--- TEXT UNDER STUDY Enclosed Below ---

I can't say I was happy there because I needed to be kept busy and it was boring. I went to group sessions, and the other patients were nice people, even though I felt lonely.

Unfortunately, I was discharged 2 days later, with no medication, and now I'm feeling just as awful as I have been before. I still want to die, I'm just as paranoid, and I have no motivation to look for jobs or do anything anymore (not even take a shower). My favorite band has become a trigger, and I'm dealing with so many triggers. I still feel like I'm a monster. I'm upset and angry at people, and I starting to suffer from mild monophobia. I'm starting to wonder if I was misdiagnosed.

I'm just angry at the hospital for failing to treat me. That were my last chance. I don't know what to do anymore. Mom hid the sleeping pills.

--- End of Enclosed TEXT UNDER STUDY ---
--- RECORDS Enclosed Below ---

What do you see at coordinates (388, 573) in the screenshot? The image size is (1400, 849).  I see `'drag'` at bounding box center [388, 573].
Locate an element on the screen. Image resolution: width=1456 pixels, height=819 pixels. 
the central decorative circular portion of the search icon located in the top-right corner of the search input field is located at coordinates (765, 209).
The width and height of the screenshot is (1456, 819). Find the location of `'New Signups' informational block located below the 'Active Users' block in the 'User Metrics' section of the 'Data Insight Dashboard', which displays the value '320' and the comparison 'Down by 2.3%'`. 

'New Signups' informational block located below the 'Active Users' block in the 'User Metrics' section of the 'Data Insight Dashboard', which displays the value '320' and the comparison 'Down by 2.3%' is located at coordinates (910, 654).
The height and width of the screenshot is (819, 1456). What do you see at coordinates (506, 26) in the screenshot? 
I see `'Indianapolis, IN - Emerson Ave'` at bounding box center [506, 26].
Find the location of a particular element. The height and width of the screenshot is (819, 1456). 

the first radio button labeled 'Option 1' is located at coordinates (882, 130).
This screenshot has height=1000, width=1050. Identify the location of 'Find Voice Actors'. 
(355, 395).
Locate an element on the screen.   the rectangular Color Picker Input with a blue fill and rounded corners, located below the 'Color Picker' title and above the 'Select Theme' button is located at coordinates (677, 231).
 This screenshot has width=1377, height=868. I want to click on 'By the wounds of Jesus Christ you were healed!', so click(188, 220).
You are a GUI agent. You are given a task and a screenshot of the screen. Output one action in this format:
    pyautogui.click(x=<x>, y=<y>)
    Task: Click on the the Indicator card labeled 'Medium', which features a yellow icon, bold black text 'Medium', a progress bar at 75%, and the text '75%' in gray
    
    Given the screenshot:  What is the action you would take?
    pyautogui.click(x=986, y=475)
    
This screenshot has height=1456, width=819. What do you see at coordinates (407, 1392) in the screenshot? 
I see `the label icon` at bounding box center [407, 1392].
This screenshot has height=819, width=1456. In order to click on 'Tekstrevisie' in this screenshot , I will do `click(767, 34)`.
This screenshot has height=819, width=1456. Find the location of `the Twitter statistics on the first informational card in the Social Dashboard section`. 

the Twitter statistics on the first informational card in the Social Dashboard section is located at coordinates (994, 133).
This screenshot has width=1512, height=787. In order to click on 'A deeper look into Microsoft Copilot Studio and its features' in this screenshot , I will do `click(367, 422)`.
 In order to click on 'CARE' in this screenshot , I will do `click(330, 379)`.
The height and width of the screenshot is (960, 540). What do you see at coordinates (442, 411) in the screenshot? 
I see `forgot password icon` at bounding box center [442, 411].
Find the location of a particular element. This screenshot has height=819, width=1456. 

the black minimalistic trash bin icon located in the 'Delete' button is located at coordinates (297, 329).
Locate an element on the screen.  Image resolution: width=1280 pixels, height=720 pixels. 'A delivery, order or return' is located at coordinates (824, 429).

--- End of Enclosed RECORDS ---

■ CHECK YOUR UNDERSTANDING:
**A)** Copy the post about the hospital stay word for word, from "I can't say" to "the sleeping pills.".
**B)** In the post about the hospital stay, list every adjective the writer uses for a feeling they say they had or still have.

■ RESULTS OF THE EXERCISE:
**A)**
I can't say I was happy there because I needed to be kept busy and it was boring. I went to group sessions, and the other patients were nice people, even though I felt lonely.

Unfortunately, I was discharged 2 days later, with no medication, and now I'm feeling just as awful as I have been before. I still want to die, I'm just as paranoid, and I have no motivation to look for jobs or do anything anymore (not even take a shower). My favorite band has become a trigger, and I'm dealing with so many triggers. I still feel like I'm a monster. I'm upset and angry at people, and I starting to suffer from mild monophobia. I'm starting to wonder if I was misdiagnosed.

I'm just angry at the hospital for failing to treat me. That were my last chance. I don't know what to do anymore. Mom hid the sleeping pills.

**B)** lonely, awful, paranoid, upset, angry